It is in order to avoid damage to components that I suggested unplugging everything. Of course you can check voltage in a molex simply by using a multimeter. But suppose his SMPS is alright and the power switch in the cabinet is damaged. If so, you wont get any voltage to measure. This is one reason why I suggested the method.


----------



## moxy123 (May 27, 2006)

Thanks to one and all who took interest and gave answers to my Query. I took the SMPS to my friends machine who too have the same motherboard and checked it there. To my surprise it started working there. Then I came home and connected the SMPS to my motherboard thinking it may work. But I was annoyed to see nothing worked. Now please suggest me how to go ahead with the problem since there is no problem with the SMPS.


----------



## janitha (May 27, 2006)

moxy123 said:
			
		

> Thanks to one and all who took interest and gave answers to my Query.

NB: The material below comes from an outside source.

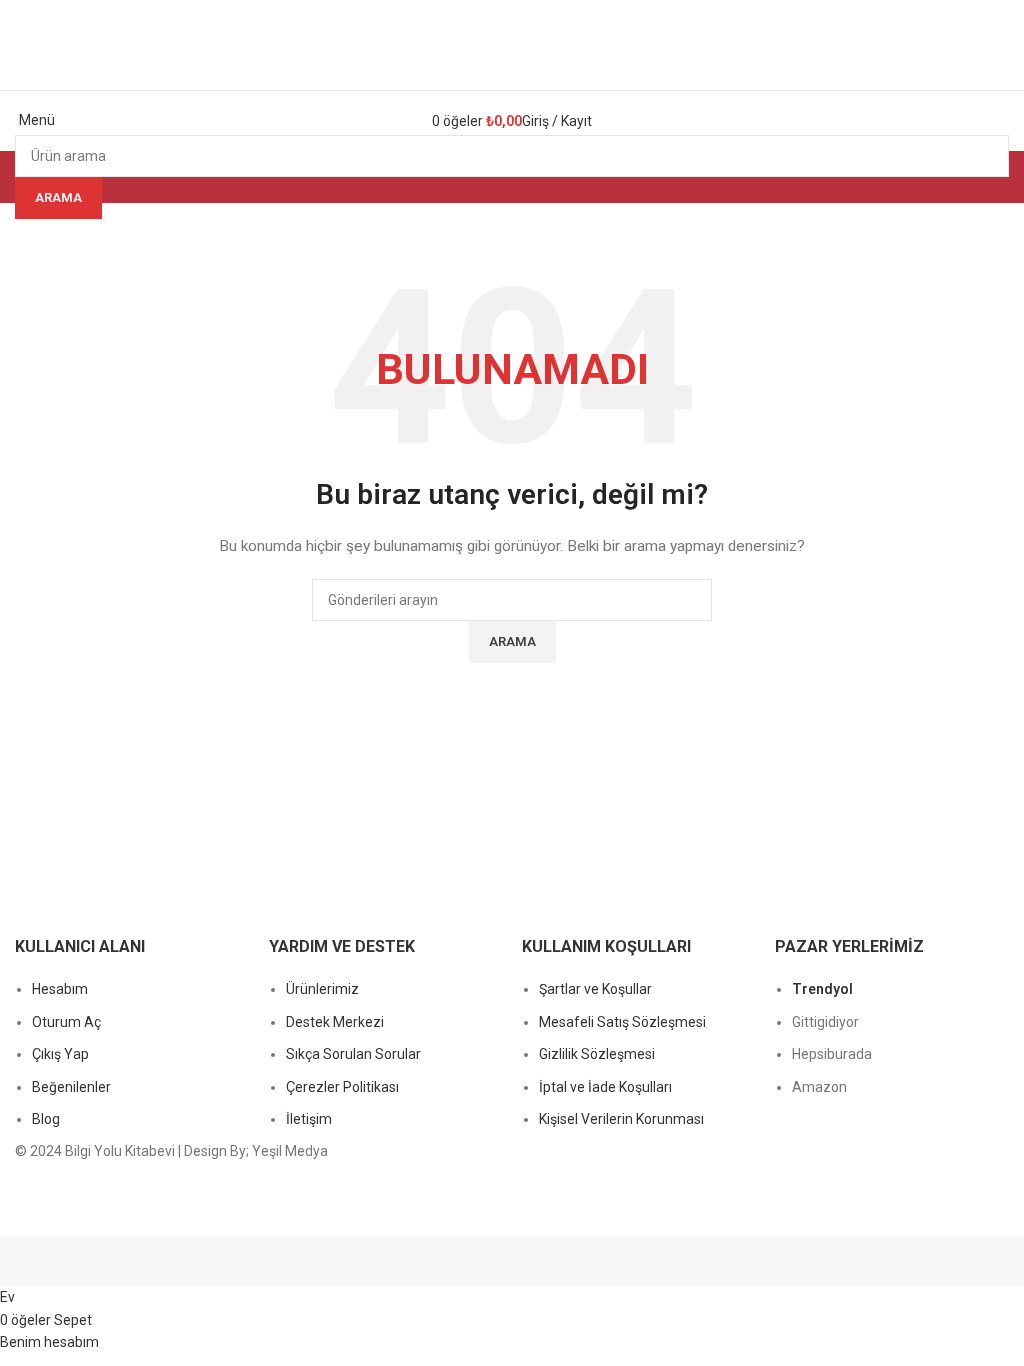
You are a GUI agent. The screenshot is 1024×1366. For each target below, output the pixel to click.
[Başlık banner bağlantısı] (512, 683)
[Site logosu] (512, 44)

I took the SMPS to my friends machine who too have the same motherboard and checked it there. To my surprise it started working there. Then I came home and connected the SMPS to my motherboard thinking it may work. But I was annoyed to see nothing worked. Now please suggest me how to go ahead with the problem since there is no problem with the SMPS.

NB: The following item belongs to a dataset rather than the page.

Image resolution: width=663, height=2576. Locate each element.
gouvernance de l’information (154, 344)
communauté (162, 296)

First of all make sure that the contacts of the 2 wires going from the Mobo to the power switch are intact. Same regarding the wires itself. Then make sure the power switch is alright.


----------



## ymhatre (May 27, 2006)

1st Check for wires wheter they r connected properly.....
check wheter the motherboards light is illuminated or not...
check the ram slots wheter they r properly inserted...try them at ur frnds Pc...
Take effort to change ur mobos Lithium battery.....


----------